> [Given data]:
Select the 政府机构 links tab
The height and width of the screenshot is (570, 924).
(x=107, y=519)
==
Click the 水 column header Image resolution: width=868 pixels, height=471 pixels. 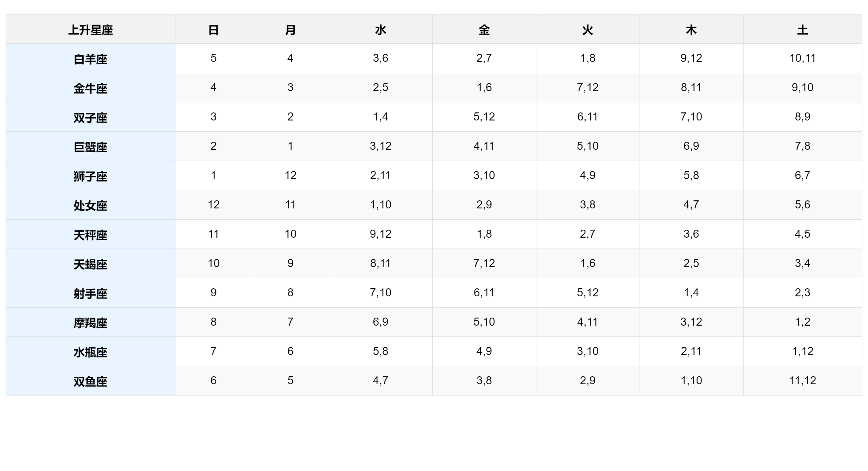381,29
...
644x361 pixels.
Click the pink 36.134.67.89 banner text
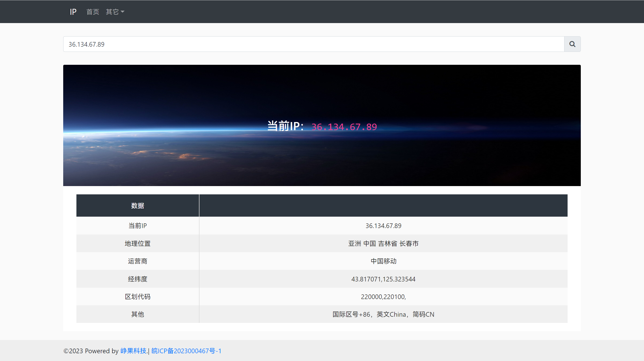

> [What to produce]:
Retype the data from the line containing "644x361 pixels." through the line containing "Click the pink 36.134.67.89 banner text", with no changes.

> [Final answer]:
644x361 pixels.
Click the pink 36.134.67.89 banner text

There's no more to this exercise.